*Written exercise*: Return every line of the material below that contains the word "size". Case counts, so uppercase and lowercase letters must match.

*Records provided*:
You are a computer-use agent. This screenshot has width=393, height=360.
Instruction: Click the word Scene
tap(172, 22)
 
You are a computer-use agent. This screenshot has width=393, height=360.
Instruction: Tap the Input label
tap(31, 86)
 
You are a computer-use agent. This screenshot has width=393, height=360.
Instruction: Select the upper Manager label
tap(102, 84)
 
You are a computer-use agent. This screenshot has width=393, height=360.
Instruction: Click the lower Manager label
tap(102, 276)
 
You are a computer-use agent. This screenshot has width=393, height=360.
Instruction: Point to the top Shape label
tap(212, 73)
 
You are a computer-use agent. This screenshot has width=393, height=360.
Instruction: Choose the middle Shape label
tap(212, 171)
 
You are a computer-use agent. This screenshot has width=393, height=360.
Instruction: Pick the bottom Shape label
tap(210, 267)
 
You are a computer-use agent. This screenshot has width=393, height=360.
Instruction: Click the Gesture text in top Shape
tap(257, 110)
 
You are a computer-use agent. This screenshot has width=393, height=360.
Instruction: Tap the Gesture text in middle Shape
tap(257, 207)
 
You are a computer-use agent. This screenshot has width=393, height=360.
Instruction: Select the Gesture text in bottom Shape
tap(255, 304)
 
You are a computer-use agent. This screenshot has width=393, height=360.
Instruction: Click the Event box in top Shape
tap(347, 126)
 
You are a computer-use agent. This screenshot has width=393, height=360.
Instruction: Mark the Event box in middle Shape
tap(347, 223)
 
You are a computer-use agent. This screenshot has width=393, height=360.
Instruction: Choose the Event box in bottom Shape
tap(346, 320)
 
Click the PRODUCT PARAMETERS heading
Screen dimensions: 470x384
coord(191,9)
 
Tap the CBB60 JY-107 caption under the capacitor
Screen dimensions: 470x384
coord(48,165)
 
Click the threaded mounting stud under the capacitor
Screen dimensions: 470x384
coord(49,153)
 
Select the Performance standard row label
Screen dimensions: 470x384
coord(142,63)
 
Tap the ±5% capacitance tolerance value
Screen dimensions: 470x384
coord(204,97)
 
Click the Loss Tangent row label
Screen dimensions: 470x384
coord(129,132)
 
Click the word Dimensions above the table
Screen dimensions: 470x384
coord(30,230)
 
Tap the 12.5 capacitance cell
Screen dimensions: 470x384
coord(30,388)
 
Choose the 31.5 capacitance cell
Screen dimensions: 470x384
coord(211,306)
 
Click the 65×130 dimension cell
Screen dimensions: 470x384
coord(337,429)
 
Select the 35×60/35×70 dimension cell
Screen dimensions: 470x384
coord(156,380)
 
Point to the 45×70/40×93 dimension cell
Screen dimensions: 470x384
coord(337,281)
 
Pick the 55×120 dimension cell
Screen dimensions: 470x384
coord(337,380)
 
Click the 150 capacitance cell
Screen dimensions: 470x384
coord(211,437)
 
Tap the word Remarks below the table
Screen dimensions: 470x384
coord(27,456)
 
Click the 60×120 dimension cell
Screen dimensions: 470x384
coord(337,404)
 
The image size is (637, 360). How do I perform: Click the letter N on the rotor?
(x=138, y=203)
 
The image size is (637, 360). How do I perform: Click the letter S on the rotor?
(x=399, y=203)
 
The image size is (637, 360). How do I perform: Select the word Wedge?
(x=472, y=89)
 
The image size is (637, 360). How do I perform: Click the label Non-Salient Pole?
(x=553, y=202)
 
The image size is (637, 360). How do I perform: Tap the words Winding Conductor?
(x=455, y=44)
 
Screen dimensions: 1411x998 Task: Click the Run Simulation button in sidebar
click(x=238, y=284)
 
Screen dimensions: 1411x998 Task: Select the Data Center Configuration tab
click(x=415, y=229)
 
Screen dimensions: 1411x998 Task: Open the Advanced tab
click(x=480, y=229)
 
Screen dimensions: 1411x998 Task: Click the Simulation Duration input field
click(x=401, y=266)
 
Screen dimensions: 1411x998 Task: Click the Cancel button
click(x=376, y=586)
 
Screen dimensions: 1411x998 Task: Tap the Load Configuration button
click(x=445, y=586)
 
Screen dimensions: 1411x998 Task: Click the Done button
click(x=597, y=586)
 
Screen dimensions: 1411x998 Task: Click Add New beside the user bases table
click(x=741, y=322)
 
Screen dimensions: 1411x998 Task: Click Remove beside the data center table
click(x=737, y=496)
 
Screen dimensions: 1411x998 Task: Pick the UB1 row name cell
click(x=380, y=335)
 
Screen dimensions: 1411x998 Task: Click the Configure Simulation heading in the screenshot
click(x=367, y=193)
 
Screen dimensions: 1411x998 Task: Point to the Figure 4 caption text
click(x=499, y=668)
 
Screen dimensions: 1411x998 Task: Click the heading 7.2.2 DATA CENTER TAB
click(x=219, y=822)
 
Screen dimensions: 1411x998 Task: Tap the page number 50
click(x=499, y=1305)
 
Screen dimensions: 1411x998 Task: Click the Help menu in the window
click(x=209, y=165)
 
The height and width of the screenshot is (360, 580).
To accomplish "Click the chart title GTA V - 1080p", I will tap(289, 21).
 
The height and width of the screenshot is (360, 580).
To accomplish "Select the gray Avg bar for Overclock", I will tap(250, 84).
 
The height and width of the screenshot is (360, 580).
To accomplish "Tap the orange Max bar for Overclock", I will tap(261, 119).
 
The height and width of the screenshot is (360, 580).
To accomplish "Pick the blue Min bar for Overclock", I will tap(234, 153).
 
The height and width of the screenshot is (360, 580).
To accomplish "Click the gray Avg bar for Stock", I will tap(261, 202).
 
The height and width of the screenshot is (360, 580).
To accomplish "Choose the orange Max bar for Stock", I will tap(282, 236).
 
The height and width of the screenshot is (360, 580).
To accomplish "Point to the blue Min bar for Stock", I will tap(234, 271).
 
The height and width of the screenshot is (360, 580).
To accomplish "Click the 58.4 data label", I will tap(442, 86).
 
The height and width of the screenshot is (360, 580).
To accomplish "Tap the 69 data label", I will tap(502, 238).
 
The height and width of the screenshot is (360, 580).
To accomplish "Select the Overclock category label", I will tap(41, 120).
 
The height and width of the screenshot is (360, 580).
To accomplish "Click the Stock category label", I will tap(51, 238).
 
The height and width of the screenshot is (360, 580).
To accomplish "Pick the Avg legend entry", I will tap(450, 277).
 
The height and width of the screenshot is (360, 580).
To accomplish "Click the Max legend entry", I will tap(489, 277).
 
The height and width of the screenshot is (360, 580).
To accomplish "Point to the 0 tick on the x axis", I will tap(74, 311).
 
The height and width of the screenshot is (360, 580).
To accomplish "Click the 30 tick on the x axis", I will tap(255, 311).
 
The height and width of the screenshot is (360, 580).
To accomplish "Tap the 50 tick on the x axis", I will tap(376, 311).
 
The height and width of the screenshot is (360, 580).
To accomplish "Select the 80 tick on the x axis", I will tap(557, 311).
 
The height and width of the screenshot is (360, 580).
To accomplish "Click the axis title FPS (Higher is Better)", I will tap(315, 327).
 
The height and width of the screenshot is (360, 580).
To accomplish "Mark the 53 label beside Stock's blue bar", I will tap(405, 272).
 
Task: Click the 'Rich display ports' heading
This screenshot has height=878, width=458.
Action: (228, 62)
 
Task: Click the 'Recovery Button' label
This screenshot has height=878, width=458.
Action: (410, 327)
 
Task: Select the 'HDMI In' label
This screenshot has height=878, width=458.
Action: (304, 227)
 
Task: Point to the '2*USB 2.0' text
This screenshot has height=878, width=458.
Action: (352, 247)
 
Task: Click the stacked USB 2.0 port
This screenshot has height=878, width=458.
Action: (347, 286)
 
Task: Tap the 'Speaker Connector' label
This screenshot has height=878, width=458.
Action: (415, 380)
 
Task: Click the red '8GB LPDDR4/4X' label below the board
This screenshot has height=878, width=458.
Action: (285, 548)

*Reply to the task*:
The image size is (637, 360). How do I perform: Click the letter N on the rotor?
The image size is (637, 360). How do I perform: Click the letter S on the rotor?
The image size is (637, 360). How do I perform: Select the word Wedge?
The image size is (637, 360). How do I perform: Click the label Non-Salient Pole?
The image size is (637, 360). How do I perform: Tap the words Winding Conductor?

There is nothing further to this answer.